Failover Time refers to the duration needed to bring down the system, and start the system at the other site, until it starts performing its tasks. This usually refers to automatic failover.
Heartbeat is a mechanism in which redundant systems monitor health of each other. If one system detects that the other system is not healthy/available, it can start failover process to start performing the tasks.
Split Brain situation arrives when the link between Primary and Secondary sites goes down, and due to unavailability of Heartbeat response, each site tries to become Primary. Depending upon technologies/solutions used for high availability, the behavior of each site might differ (both becoming Primary or both becoming Secondary and so on.) In general, this is an undesirable situation, and is typically avoided using solutions like Arbiter.
Arbiter is a lightweight 'observer' process that monitors the health of Primary and Secondary systems. Arbiter takes part in the election process of the Primary (active) system. It breaks any ties between systems during the voting process making sure that no split-brain occurs if there is a network partition (network partition is an example). To make sure that this process works smoothly, you can have odd number of participants in the system (for example, Primary, Secondary, and Arbiter).
There are two ways to achieve Data Redundancy.
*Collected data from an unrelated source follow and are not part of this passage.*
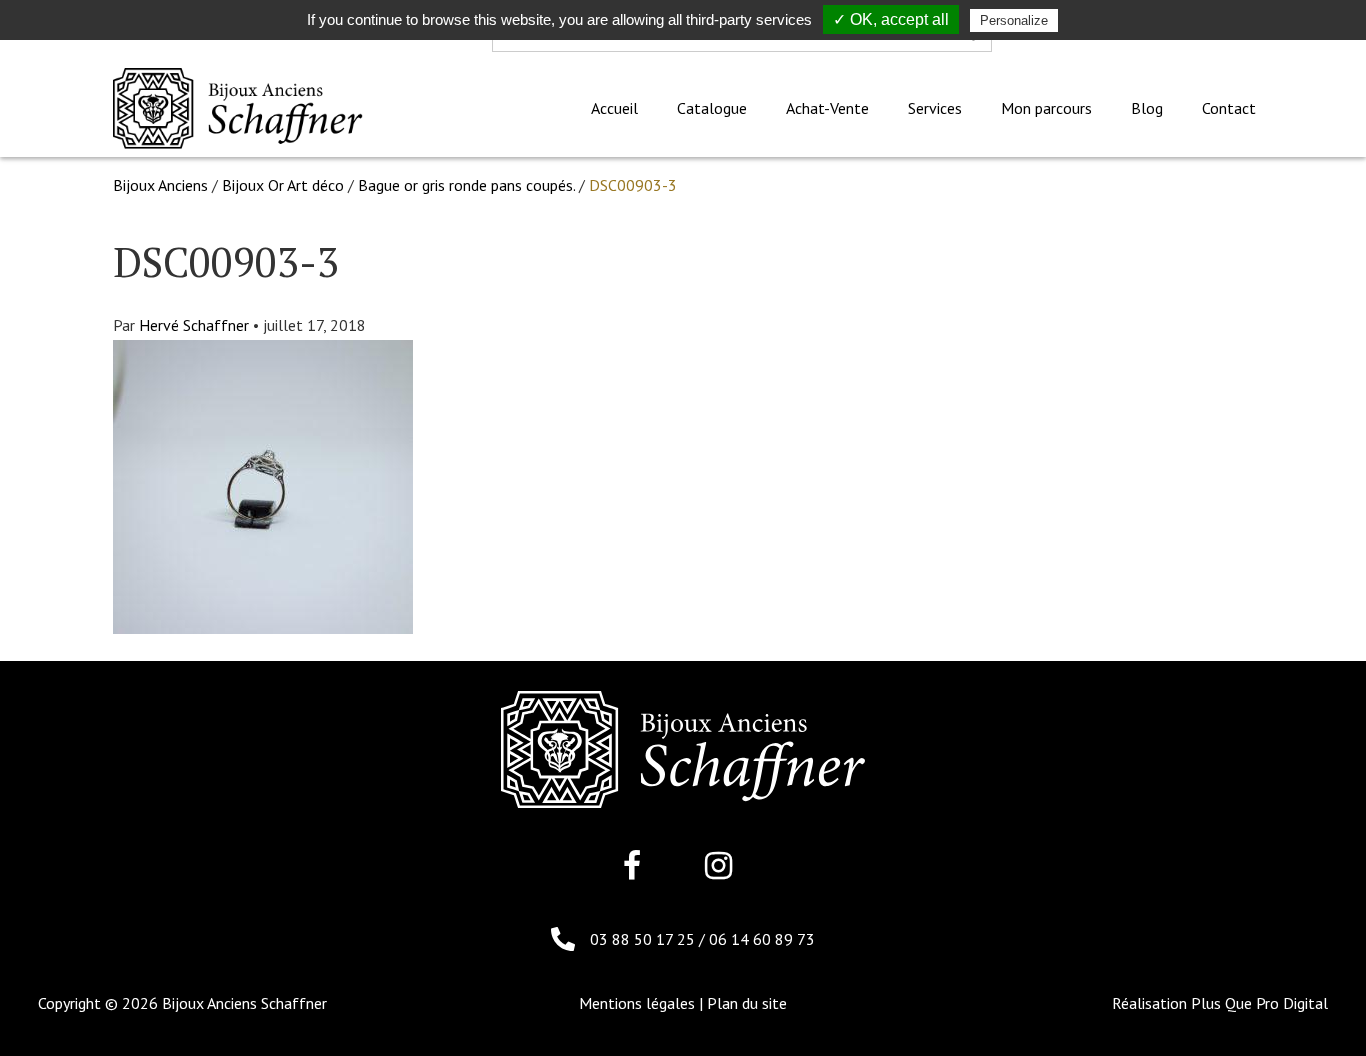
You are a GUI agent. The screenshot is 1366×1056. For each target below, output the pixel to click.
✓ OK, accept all (891, 19)
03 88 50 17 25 (644, 939)
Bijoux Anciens (160, 185)
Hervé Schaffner (194, 325)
In this mechanism, data is replicated between the Primary and Secondary sites so that it is always available to the systems. There are various factors that affect efficiency of replication.
Bandwidth: Bandwidth is important when the amount of data that is replicated is large. With higher bandwidth, more data can be sent simultaneously. Also, if the data is compressed, it helps further better utilization of bandwidth.
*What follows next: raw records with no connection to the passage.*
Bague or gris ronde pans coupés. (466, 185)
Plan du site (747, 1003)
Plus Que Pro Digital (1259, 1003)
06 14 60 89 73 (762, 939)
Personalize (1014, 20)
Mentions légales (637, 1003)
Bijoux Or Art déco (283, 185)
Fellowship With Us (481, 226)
Latency: Latency is the time required to send a chunk of data from one system to another. The round-trip latency is an important factor that determines speed of replication. Lower latency equates to higher round-trip speed. Latency typically increases with the distance and number of hops.
Encryption: During replication, the data might travel on public network, it is important to have encryption of data for protection. Encryption involves time and slows the replication. Data needs to be encrypted before it is transmitted for replication which takes additional time.
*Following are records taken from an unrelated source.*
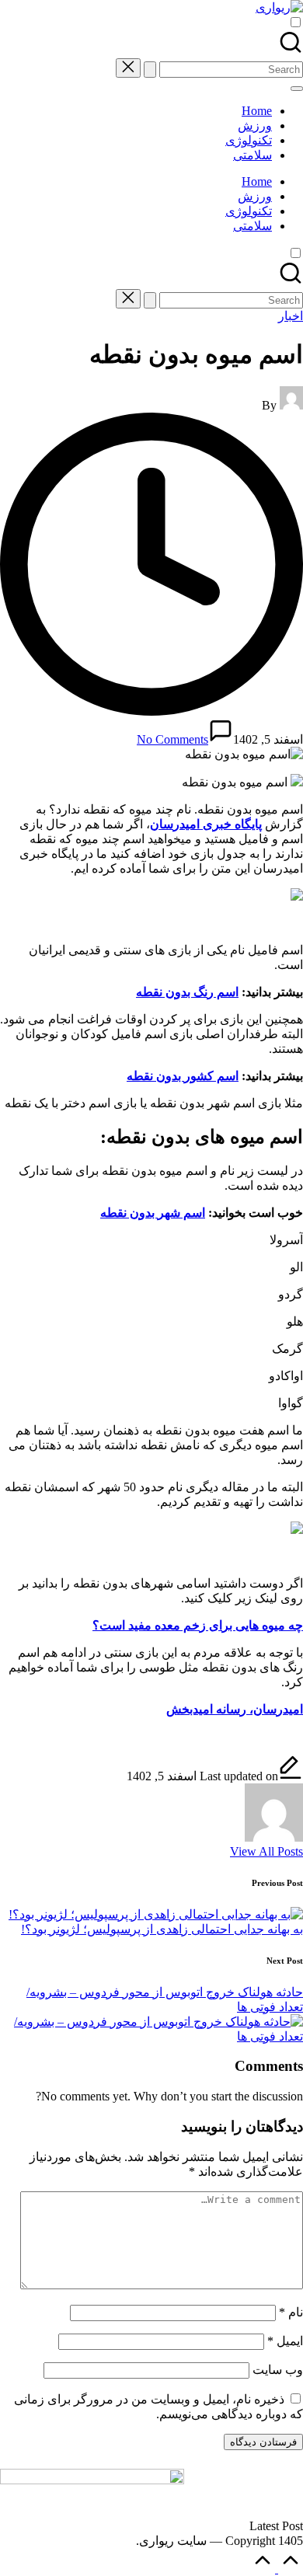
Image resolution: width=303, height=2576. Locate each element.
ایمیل (285, 2341)
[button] (150, 69)
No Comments (172, 739)
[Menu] (297, 88)
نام (291, 2312)
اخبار (290, 315)
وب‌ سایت (277, 2369)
Synchronous/Asynchronous: In an asynchronous write and asynchronous replication model, a write to local system is immediately replicated without first waiting for confirmation of the local write. With this form of replication there are chances of data loss if the replication could not take place due to some issue.
This risk can be mitigated by the replication system through maintenance of operations log (oplog) which can be used to reconfirm replication. In the combination of asynchronous write and synchronous replication, oplog plays a vital role. The application is made efficient by responding fast to writes and data synchronization can also be ensured.
This is mostly applicable in case of local high availability where the data can be stored on an external shared disk which is not part of the system. This disk is connected to both the systems. In case a system goes down, the data is still available to redundant host. Such a system is difficult to achieve in case of Geographic Redundancy as write time to disk would be significant due to latency.
In the context of MongoDB, the operations log (oplog) is a special capped collection that keeps a rolling record of all the operations that modify the data stored in a database. Operations are applied to the primary database instance which then records the operation in the primary's oplog. The secondary members then copy and apply these operations in an asynchronous process, which allows them to maintain the current state of the database. Whether applied once or multiple times to the target data set, each operation in the oplog produces the same results.